• ACTIVITY:
Look below for the line that contains "Screen dimensions: 640x382", then quote it and all the lines after it, exactly, with the pictures left out.

• RECORDS PROVIDED:
◇ ◇ ◇ ◇ ◇ ◇ ◇
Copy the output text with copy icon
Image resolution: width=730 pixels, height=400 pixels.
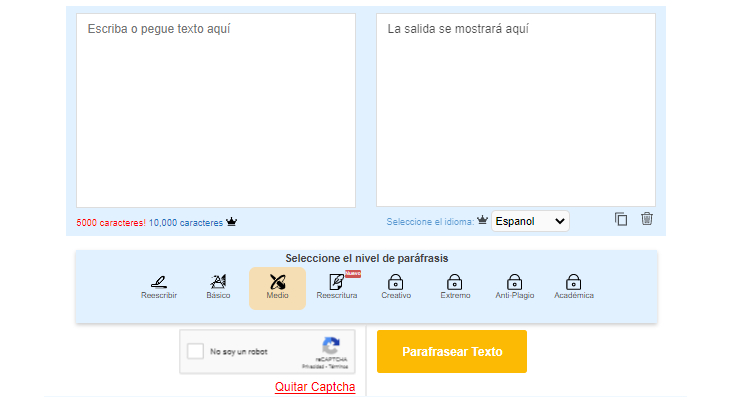(621, 220)
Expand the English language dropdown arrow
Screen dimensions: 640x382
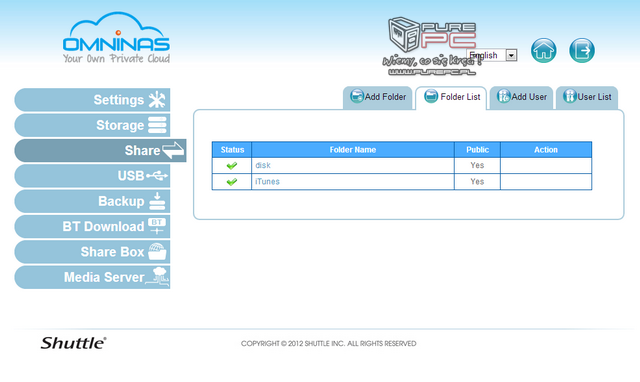click(511, 55)
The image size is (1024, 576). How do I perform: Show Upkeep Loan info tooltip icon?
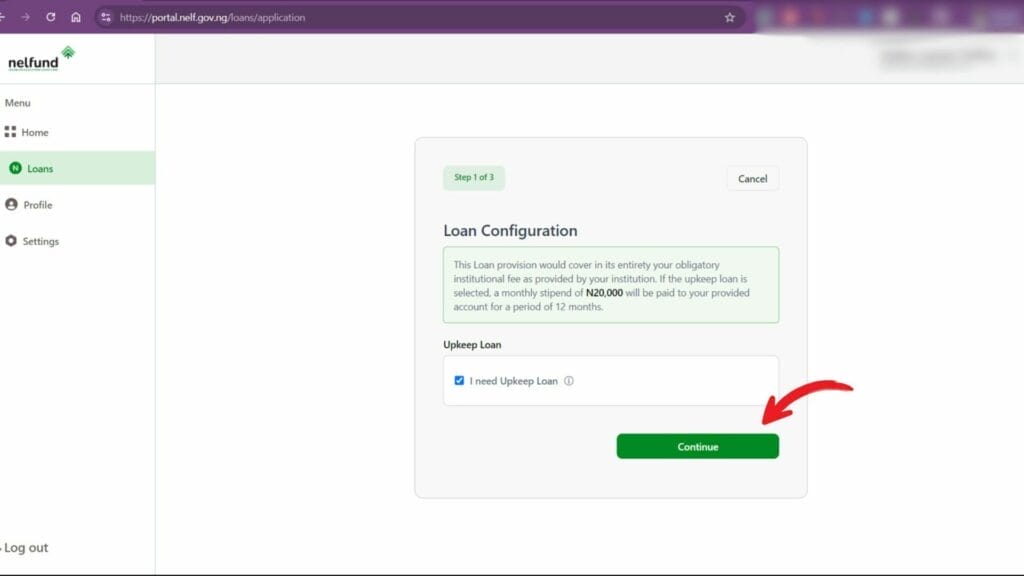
◇ ◇ ◇ ◇ ◇ ◇ ◇
• ANSWER TO THE PROBLEM:
Screen dimensions: 640x382
click(511, 55)
The image size is (1024, 576). How do I perform: Show Upkeep Loan info tooltip icon?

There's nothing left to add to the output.